October 11, 2023
China Goes on the Offensive in the Chip War
The Biden administration’s plan for the United States to control the future of computing was never going to be easy, but at least it was meant to be straightforward: a strategy of denying China access to a limited group of advanced semiconductors while upgrading chip capabilities at home. In August 2022, President Joe Biden signed the CHIPS and Science Act to boost U.S. manufacturing of advanced chips. Two months later, the White House introduced sweeping export controls designed to restrict China’s ability to buy or build the most sophisticated computer processors.

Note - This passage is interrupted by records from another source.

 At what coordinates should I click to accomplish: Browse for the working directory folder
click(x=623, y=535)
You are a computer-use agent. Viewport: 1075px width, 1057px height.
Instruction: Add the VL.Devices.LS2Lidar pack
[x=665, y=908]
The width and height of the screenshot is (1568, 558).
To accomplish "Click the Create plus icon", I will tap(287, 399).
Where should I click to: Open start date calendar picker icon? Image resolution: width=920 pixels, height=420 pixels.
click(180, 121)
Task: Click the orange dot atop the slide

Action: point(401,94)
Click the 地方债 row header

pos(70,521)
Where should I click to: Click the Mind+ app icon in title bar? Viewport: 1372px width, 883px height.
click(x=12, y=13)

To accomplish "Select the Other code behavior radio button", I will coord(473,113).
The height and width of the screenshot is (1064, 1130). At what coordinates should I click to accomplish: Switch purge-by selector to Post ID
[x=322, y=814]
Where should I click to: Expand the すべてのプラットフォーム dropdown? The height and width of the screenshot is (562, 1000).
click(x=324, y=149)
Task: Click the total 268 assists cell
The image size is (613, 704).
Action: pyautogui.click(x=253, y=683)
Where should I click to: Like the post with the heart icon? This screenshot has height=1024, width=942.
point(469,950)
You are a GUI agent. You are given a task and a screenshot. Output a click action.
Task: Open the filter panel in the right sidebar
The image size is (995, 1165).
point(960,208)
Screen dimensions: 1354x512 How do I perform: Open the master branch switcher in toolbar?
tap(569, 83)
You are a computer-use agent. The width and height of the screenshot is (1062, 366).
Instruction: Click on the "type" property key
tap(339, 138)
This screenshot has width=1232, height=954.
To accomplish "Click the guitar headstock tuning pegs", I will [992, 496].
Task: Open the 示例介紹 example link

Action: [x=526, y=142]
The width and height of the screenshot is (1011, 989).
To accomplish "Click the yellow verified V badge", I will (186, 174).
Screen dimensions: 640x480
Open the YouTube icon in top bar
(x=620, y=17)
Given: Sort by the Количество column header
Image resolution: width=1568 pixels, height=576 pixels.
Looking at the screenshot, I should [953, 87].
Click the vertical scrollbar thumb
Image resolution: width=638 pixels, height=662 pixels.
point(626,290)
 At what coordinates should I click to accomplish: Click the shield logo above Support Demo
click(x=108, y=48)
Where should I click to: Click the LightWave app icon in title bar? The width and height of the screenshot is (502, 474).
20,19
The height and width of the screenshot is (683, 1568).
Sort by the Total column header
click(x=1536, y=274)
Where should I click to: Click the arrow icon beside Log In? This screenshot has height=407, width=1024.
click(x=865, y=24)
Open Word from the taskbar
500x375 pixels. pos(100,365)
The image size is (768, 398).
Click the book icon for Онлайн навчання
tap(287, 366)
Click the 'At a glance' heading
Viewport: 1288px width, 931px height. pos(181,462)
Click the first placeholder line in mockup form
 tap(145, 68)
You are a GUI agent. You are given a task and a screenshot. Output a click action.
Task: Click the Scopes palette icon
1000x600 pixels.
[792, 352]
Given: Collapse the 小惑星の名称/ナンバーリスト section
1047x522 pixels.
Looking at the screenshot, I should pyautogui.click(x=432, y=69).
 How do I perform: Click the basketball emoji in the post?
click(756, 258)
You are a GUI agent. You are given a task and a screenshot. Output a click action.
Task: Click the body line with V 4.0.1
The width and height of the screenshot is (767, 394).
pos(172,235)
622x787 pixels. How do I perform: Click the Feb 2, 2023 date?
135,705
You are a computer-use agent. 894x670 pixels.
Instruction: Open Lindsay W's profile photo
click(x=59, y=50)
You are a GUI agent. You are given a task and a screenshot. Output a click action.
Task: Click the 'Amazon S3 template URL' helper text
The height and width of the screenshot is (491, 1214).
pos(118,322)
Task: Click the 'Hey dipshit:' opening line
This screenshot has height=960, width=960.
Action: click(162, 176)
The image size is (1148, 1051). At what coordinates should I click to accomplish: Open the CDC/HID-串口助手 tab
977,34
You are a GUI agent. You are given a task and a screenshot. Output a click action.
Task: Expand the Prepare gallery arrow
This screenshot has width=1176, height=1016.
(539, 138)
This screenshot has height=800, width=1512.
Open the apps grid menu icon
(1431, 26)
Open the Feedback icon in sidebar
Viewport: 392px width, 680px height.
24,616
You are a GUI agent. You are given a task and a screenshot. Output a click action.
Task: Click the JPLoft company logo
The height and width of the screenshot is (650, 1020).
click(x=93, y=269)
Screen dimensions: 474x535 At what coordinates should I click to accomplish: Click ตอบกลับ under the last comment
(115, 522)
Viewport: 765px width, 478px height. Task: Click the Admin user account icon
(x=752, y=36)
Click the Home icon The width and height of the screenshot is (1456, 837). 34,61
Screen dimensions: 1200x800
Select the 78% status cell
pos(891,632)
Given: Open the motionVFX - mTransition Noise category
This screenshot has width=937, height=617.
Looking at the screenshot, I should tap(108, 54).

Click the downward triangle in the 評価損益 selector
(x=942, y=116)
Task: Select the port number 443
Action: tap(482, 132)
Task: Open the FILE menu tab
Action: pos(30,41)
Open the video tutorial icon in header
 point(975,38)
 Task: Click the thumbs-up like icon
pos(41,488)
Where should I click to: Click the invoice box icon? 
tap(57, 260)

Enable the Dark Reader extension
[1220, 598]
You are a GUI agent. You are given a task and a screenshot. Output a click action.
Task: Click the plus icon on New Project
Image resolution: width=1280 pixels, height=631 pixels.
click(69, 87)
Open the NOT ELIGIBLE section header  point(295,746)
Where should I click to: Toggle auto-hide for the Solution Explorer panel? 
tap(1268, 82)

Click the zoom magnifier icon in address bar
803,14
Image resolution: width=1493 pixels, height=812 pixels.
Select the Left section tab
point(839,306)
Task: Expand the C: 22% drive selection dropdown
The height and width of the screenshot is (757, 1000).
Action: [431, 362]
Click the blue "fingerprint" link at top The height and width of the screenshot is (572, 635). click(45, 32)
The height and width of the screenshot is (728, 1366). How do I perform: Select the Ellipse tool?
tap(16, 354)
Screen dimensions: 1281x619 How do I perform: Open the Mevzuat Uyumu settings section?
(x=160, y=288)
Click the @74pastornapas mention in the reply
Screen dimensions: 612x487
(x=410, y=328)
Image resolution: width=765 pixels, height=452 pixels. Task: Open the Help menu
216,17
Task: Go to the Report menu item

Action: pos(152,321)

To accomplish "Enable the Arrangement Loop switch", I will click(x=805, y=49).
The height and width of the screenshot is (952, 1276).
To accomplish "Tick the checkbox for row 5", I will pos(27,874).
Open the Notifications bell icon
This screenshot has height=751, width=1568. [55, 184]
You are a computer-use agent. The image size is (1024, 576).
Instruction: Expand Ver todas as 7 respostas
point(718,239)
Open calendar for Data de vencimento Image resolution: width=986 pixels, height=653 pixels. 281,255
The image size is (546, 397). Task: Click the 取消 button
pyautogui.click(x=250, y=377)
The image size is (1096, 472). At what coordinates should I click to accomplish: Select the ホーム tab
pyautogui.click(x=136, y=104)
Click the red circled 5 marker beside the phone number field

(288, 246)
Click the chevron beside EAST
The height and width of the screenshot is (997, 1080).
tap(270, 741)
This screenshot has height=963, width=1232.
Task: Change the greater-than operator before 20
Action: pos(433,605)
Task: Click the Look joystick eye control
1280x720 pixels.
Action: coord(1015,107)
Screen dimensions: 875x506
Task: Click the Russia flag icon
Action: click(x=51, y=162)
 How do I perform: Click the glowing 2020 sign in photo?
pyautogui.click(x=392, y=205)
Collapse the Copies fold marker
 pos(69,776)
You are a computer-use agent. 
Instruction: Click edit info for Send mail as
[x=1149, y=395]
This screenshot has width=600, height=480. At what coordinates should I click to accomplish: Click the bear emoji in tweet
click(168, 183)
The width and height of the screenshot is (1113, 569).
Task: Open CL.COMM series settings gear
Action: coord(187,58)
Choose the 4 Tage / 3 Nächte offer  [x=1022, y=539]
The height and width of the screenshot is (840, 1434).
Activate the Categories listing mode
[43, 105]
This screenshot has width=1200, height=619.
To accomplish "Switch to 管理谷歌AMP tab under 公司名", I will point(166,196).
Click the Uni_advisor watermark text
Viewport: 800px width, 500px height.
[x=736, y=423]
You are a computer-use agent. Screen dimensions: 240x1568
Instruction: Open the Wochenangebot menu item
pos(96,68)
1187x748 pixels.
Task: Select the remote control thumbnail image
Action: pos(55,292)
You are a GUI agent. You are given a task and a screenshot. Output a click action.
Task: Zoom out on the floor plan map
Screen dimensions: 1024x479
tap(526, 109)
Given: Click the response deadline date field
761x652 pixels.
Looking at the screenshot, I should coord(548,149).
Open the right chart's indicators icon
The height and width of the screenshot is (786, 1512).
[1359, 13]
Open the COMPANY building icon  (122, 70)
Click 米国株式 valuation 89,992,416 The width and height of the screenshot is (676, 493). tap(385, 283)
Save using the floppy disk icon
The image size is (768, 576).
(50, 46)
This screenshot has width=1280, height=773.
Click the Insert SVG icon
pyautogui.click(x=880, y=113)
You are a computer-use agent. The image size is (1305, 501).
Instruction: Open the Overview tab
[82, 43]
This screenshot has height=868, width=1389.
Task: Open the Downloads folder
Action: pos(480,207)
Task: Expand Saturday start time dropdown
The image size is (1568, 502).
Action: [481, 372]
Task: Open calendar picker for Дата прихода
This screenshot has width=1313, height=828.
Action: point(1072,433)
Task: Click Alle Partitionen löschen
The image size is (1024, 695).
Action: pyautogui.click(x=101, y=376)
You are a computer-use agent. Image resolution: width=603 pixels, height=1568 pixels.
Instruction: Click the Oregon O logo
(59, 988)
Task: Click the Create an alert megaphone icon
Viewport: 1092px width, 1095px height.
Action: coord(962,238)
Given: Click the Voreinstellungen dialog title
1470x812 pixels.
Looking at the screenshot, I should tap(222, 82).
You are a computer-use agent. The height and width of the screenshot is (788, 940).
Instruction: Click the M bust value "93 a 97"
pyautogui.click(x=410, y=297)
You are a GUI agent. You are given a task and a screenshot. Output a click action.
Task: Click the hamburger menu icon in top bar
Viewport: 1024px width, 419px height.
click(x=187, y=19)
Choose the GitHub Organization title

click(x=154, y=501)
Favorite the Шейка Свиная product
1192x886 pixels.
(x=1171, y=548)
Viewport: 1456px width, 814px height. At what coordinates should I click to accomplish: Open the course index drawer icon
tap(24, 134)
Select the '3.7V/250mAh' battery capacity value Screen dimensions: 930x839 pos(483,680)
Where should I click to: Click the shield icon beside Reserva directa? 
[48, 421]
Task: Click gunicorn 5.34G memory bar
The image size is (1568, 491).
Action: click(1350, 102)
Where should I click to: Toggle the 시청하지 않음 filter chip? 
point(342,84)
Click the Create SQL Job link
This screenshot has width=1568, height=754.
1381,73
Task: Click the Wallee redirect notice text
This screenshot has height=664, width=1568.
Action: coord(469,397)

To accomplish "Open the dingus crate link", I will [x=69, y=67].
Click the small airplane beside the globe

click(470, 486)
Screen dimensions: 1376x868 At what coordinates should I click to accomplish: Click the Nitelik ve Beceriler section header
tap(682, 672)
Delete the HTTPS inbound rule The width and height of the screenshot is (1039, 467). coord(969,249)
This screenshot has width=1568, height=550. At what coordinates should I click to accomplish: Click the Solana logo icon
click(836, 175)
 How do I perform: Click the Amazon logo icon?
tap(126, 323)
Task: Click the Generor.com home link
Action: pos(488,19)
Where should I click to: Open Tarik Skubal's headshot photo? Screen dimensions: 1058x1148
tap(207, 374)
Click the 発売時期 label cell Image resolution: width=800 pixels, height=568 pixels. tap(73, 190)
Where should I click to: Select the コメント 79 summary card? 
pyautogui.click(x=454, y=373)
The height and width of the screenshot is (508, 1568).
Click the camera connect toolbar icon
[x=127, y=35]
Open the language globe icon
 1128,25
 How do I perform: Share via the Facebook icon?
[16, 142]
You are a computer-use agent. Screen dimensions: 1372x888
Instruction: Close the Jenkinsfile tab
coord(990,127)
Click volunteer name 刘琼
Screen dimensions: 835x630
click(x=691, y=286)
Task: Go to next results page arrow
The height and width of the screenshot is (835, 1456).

Together, these moves aimed to position the United States favorably in a struggle over what is quickly becoming the world’s most consequential industry.
China’s expansion in semiconductor manufacturing is poised to hurt one other aspect of the American semiconductor ecosystem: chip design.
For years, semiconductors have been at the heart of the global economy, and nowhere more so than in China, where chip imports exceed oil imports. Microchips of varying complexity are ubiquitous in everyday devices, but the ultra-advanced chips targeted in Biden’s export controls are unique in their outsize impact. Crucial to expanding cutting-edge supercomputing and artificial intelligence, the chips in question would have played an indispensable role in building out China’s future AI ecosystem, bringing considerable benefits to China’s economy, weapons systems, and surveillance apparatus. By leveraging these chips’ highly concentrated manufacturing pipeline—disproportionately located in countries friendly to the United States—the Biden administration hoped to cut off China’s access to them altogether.